The Congressional Research Service has issued a report on "Conventional Prompt Global Strike and Long-Range Ballistic Missiles," obtained first by Secrecy News.
Some have argued that the possible crisis instabilities associated with long-range ballistic missiles should not eliminate them from consideration for the PGS mission because the United States can work with Russia, China, and other nations to reduce the risks; also because no other weapons, at least in the short term, provide the United States with the ability to attack promptly anywhere on he globe at the start of an unexpected conflict. Yet the question of whether the United States should accept the risks associated with the potential for misunderstandings and crisis instabilities can be viewed with a broader perspective. How likely is the United States to face the need to attack quickly at great distances at the start of an unexpected conflict? How much would the United States lose if it had to wait a few hours or days to move its forces into the region (or to await the intelligence reports and precise targeting data needed for an attack)?

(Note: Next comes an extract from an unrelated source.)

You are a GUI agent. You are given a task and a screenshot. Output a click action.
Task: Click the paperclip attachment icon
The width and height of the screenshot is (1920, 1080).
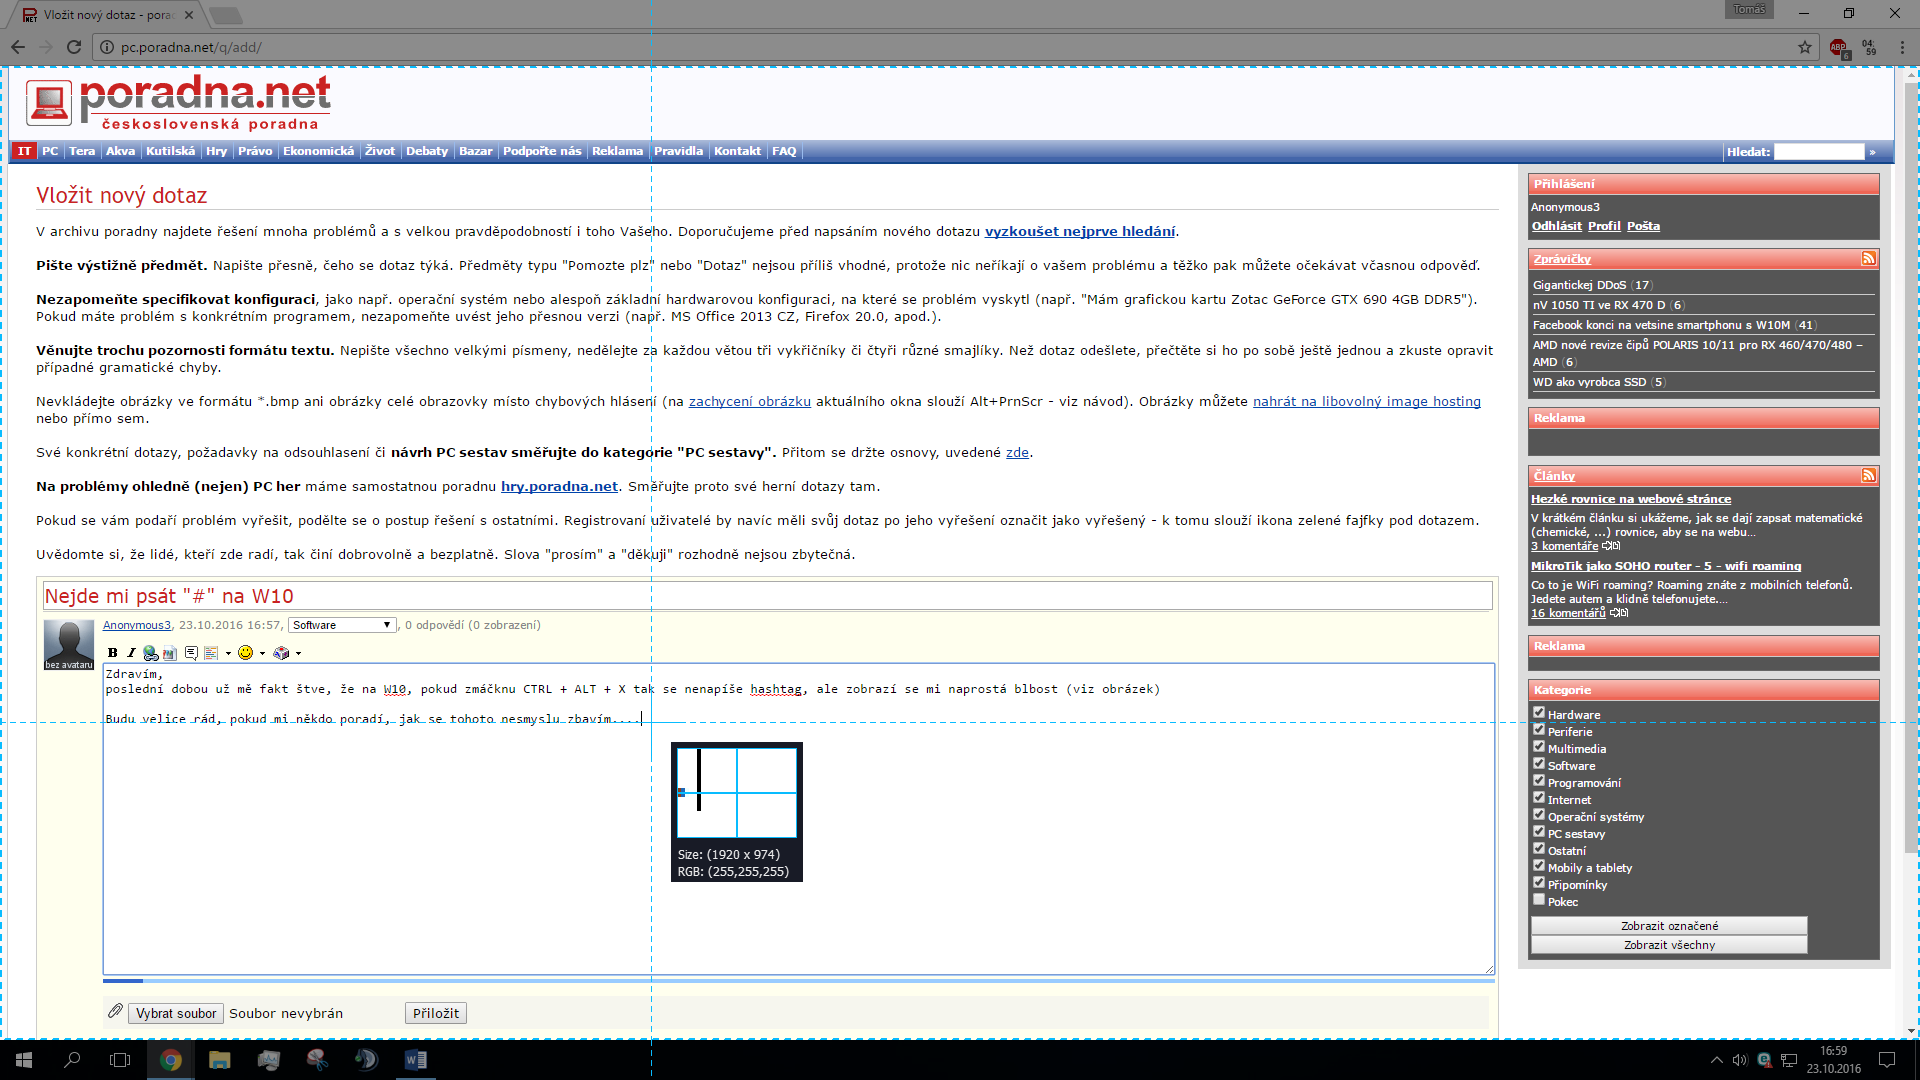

If the risks of waiting for bombers or sea-based weapons to arrive in the theater are high, then long-range ballistic missiles may be the preferred response, even with the risk that other nations might misunderstand U.S. intentions. On the other hand, if the risks of waiting for other forces to arrive in theater are deemed to be manageable, and the risks of potential misunderstandings and crisis instabilities associated with the launch of long-range ballistic missiles are thought to be high, then the United States can consider a broader range of alternative weapons systems to meet the needs of the PGS mission.